From the entries below, return exactly the lines beginning at the one that contains "Viewport: 1720px width, 1071px height." and ending at the one that contains "Image resolution: width=1909", both of them included, and only those lines.

[[ Task inputs, beginning ]]

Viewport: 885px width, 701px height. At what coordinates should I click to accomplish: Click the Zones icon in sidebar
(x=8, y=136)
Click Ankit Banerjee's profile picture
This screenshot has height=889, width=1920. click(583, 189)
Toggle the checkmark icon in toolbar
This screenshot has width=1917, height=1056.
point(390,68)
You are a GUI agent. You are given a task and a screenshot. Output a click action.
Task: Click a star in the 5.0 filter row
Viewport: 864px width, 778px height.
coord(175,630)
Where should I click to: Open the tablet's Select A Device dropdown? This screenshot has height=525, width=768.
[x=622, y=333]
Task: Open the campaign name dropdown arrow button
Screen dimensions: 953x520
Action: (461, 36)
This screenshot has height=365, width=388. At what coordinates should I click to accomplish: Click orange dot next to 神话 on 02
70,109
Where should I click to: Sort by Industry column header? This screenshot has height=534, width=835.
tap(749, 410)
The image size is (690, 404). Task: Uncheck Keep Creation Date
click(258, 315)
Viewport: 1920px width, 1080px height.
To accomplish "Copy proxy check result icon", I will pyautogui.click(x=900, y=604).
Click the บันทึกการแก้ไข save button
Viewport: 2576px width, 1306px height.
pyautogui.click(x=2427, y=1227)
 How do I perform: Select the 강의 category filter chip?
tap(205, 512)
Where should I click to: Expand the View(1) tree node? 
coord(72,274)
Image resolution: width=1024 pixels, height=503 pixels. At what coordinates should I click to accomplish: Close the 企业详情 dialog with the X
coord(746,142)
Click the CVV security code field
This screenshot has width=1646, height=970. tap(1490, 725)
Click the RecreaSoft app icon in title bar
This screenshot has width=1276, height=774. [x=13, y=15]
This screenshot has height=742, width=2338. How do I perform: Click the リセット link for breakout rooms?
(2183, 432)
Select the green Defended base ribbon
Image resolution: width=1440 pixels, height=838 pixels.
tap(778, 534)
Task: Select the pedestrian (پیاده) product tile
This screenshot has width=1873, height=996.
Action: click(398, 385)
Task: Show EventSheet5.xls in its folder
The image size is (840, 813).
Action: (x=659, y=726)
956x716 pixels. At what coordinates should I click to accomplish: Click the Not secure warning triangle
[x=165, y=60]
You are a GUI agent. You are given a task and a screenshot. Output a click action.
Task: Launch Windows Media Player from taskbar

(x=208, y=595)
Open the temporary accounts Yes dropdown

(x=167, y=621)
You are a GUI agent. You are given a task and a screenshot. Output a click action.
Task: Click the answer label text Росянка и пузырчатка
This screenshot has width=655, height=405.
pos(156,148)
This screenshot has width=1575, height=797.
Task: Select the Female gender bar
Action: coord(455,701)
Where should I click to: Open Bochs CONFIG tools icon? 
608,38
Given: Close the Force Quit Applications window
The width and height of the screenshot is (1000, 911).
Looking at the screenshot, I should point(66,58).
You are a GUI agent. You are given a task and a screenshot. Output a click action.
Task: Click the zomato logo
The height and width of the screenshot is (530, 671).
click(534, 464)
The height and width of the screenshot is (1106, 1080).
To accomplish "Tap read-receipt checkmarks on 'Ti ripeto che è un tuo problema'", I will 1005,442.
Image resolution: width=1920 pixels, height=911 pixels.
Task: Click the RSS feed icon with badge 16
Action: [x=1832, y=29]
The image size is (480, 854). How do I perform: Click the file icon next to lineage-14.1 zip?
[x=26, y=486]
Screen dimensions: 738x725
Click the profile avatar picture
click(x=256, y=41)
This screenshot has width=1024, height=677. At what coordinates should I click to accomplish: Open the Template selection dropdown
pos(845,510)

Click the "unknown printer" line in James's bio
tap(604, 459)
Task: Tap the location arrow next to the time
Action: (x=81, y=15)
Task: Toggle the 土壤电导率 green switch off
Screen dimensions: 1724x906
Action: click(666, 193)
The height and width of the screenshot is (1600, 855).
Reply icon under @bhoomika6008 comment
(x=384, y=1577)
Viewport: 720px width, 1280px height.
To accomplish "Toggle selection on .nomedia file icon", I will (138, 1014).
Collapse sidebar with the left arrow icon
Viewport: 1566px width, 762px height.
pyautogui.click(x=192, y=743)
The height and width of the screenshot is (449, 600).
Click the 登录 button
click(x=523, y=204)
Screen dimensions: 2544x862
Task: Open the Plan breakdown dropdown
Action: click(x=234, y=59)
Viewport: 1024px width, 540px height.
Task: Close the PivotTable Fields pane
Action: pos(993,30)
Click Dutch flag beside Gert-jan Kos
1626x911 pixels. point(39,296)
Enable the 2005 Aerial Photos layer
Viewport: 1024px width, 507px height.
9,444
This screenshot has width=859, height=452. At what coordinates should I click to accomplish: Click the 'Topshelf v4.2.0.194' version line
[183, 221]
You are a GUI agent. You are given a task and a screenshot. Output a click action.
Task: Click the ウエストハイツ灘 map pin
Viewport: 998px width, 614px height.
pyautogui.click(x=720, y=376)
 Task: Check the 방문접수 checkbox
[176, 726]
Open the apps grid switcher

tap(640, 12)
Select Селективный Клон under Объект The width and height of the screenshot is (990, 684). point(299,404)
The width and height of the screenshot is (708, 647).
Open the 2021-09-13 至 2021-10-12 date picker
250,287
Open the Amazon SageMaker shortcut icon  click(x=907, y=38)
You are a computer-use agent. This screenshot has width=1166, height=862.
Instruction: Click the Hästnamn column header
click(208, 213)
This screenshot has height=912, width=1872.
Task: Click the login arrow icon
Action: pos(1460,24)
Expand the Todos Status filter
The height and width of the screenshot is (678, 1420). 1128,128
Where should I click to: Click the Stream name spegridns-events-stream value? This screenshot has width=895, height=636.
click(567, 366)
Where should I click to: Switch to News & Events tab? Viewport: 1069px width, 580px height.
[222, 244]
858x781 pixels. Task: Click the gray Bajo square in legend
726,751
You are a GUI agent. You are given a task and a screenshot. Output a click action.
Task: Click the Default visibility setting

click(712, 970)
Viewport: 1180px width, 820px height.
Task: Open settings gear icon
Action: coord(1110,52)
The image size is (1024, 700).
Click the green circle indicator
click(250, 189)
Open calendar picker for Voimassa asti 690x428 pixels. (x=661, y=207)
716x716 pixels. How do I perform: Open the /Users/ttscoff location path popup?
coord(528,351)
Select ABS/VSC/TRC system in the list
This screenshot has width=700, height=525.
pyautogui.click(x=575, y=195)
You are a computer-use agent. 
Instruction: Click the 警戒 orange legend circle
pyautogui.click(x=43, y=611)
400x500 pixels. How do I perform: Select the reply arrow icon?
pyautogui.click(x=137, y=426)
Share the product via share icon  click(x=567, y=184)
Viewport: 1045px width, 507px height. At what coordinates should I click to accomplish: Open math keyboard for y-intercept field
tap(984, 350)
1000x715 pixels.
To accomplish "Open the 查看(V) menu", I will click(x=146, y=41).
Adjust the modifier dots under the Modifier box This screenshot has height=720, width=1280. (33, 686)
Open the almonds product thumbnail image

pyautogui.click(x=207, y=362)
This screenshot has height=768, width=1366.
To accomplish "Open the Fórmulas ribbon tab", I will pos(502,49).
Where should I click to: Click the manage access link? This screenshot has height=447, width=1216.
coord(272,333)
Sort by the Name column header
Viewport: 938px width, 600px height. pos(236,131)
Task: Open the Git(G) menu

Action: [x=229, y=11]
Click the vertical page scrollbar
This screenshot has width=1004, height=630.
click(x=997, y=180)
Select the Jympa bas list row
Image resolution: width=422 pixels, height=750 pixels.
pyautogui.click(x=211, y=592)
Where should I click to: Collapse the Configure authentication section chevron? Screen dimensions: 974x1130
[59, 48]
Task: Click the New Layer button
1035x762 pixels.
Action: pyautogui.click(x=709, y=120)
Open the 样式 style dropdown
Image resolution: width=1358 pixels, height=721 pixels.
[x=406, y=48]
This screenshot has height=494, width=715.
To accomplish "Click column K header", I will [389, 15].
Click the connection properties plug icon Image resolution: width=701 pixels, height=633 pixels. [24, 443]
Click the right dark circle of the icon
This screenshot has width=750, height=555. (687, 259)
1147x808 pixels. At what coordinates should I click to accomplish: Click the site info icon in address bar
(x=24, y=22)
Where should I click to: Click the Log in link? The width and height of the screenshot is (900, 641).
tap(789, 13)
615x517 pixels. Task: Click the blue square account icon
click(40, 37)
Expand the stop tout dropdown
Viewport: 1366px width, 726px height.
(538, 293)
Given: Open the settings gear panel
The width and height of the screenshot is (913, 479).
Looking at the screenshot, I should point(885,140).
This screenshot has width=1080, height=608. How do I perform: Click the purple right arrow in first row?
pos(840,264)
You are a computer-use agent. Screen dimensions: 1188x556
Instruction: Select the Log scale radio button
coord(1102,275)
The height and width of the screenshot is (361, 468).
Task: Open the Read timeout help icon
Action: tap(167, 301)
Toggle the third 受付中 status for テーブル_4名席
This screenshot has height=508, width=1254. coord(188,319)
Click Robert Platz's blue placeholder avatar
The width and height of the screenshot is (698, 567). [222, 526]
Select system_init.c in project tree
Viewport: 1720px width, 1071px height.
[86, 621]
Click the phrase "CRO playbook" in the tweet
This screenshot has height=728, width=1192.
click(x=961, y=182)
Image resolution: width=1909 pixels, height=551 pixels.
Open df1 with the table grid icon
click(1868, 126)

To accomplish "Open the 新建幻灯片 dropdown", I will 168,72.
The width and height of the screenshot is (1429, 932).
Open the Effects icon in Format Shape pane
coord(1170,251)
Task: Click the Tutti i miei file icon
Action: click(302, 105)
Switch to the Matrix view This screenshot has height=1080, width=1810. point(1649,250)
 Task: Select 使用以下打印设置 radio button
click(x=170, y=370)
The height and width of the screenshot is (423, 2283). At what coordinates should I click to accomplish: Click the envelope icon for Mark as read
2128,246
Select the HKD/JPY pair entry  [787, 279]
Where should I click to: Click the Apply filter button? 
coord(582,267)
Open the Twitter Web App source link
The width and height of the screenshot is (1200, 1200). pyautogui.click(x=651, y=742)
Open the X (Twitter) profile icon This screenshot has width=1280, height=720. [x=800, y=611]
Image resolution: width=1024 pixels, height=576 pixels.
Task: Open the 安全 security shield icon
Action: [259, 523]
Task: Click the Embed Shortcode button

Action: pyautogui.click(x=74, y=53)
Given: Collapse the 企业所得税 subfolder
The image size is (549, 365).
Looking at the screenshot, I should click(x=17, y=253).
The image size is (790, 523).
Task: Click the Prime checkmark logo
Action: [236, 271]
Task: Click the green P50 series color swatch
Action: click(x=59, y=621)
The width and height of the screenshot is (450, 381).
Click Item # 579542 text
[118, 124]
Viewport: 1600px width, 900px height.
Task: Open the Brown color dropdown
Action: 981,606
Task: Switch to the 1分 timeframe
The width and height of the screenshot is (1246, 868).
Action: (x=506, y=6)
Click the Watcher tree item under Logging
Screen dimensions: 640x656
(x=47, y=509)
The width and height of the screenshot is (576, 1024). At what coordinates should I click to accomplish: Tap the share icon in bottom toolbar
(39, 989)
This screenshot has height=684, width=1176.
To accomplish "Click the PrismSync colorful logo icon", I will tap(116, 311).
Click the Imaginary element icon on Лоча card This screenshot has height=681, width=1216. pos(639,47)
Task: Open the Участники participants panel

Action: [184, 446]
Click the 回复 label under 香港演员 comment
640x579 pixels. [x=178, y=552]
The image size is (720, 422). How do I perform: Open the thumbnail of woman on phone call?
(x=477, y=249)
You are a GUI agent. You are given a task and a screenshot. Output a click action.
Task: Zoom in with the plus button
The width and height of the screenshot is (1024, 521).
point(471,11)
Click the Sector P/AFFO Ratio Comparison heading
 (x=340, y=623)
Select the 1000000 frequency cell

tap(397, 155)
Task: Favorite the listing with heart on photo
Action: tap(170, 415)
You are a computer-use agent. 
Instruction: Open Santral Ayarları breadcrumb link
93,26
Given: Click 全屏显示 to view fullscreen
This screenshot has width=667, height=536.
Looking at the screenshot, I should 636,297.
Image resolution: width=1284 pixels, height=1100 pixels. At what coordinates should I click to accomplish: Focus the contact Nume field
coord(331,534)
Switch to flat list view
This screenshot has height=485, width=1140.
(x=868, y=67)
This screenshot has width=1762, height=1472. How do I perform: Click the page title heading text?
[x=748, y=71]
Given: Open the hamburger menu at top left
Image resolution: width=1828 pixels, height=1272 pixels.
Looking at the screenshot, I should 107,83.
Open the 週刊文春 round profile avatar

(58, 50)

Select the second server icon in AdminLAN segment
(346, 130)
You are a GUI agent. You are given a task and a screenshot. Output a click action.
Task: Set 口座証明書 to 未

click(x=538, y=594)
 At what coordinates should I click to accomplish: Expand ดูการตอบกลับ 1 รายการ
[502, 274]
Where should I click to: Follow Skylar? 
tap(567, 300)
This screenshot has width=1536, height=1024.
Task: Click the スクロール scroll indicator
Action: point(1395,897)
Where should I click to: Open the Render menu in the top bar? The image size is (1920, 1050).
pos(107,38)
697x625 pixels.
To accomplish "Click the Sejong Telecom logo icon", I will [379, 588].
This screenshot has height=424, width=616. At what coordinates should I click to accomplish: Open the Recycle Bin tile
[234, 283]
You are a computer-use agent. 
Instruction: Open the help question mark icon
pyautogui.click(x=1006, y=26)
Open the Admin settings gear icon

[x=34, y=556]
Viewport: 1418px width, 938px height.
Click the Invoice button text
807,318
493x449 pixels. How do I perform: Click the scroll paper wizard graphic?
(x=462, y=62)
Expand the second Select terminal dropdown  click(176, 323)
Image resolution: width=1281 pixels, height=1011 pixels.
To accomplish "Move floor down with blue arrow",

[[ Task inputs, end ]]

Output below »
Viewport: 1720px width, 1071px height.
[86, 621]
Click the phrase "CRO playbook" in the tweet
This screenshot has height=728, width=1192.
click(x=961, y=182)
Image resolution: width=1909 pixels, height=551 pixels.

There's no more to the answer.